I have a site behind CF which needs to preserve anonymity of clients as much as possible. To that end, we are trying to prevent any identifying information from the request headers before they are sent to the server. I have set up request header transform rules to remove cf-connecting-ip and x-forwarded-for headers. The cf-connecting-ip rule works, but the x-forwarded-for one does not. Aside from the header they modify, they are specified exactly the same, and I have even tried combining them into one rule, but still only cf-connecting-ip is removed.
I have seen in the documentation here that x-forwarded-for cannot be modified, but it doesn’t say anything about removal. By contrast, it explicitly says cf-connecting-ip can be removed.
So… is it actually possible to remove the x-forwarded-for header? It really should be… If this is supposed to work then what might I be doing wrong?
X-Forwarded-For, CF-Connecting-IP and True-Client-IP can be removed with Transform Rules, but not set, so yes i’d expect it to be removed.
The only edge case here potentially is if the HTTP request subsequently went to a Worker and generated a sub-request, that may result in a an XFF being re-added with a special Workers IP in the value -
I’m able to remove cf-connecting-ip, but x-forwarded-for remains. My favorite test domain, of course. I added a /header.php script to display request headers.
OK, well why doesn’t it work then? @sdayman below has reproduced the same problem I’m having, it’s not an edge case, just plain standard x-forwarded-for headers with ipv4 addresses in them…
Looks like you may have found a bug I’m sure this used to work. I’ve raised a bug and we’ll look at this in the new year.
I tested with removing cf-connecting-ip and true-client-ip and those both work, so i’m guessing a product or function downstream of Transform Rules is re-adding the XFF header. Very annoying, but we’ll get it fixed.
Well thanks for confirming the bug. How can I get notified when it has been fixed please?
I’ll post in this thread to confirm.
Hey folks, this is currently available, let us know if it doesn’t work!
Hi @mabba - this is still not working for me. Our test script which echoes request headers still has x-forwarded-for in it, despite having a transform rule to remove it.

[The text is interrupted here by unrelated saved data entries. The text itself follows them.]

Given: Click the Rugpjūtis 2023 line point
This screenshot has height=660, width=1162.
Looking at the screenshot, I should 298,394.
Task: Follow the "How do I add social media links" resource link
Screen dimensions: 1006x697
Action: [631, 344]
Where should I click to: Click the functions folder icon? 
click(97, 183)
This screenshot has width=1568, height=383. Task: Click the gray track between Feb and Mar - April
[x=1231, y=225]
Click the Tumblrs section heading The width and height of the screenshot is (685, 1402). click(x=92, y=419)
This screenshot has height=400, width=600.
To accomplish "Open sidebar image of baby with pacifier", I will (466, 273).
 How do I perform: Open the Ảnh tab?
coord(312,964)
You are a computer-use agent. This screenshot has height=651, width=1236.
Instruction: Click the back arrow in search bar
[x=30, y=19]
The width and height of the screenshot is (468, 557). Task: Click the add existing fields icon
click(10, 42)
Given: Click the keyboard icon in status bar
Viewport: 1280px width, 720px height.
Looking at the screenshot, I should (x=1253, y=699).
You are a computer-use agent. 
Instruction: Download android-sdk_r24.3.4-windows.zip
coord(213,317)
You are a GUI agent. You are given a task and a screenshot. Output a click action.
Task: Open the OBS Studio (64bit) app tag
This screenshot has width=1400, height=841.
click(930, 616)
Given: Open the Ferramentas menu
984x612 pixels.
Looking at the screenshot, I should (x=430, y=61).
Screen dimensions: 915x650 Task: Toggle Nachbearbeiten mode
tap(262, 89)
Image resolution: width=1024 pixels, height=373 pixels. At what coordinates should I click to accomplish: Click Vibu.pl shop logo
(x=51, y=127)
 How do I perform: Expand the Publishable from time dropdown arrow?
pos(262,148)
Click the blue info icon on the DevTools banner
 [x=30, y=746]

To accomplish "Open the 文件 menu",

Hi @Shogun , let me sync with the team.
We are removing the header, so you won’t be able to see any value that is being sent to us, but it seems you are still seeing a value, which is a Cloudflare IP.
Your request is to NOT see the header at all, even if it is providing only a Cloudflare IP?
No, I am seeing my public IP in the header (which is actually a VPN exit node).
Seeing a Cloudflare IP would be acceptable but we would prefer the header was actually removed since that is what the rule is supposed to do. It should work the same way it does for cf-connecting-ip
I don’t know what has happened over the weekend but when I tested this morning I am now also seeing the cf-connecting-ip header despite there being no changes to the transform rule which should remove it and was working last week…
Are there any updates on this one please?
I’m afraid we don’t have any update on this ATM
Do you know if this bug is being actively worked on?
Yes it is! We will update this topic when we will have updates
For the record: Cloudflare’s “Remove visitor IP headers” Managed Transform is also currently not working and leaving the “X-Forwarded-For” header intact. Probably for the same reason.
Hope this can be fixed soon! It will remove a medium showstopper issue for my website.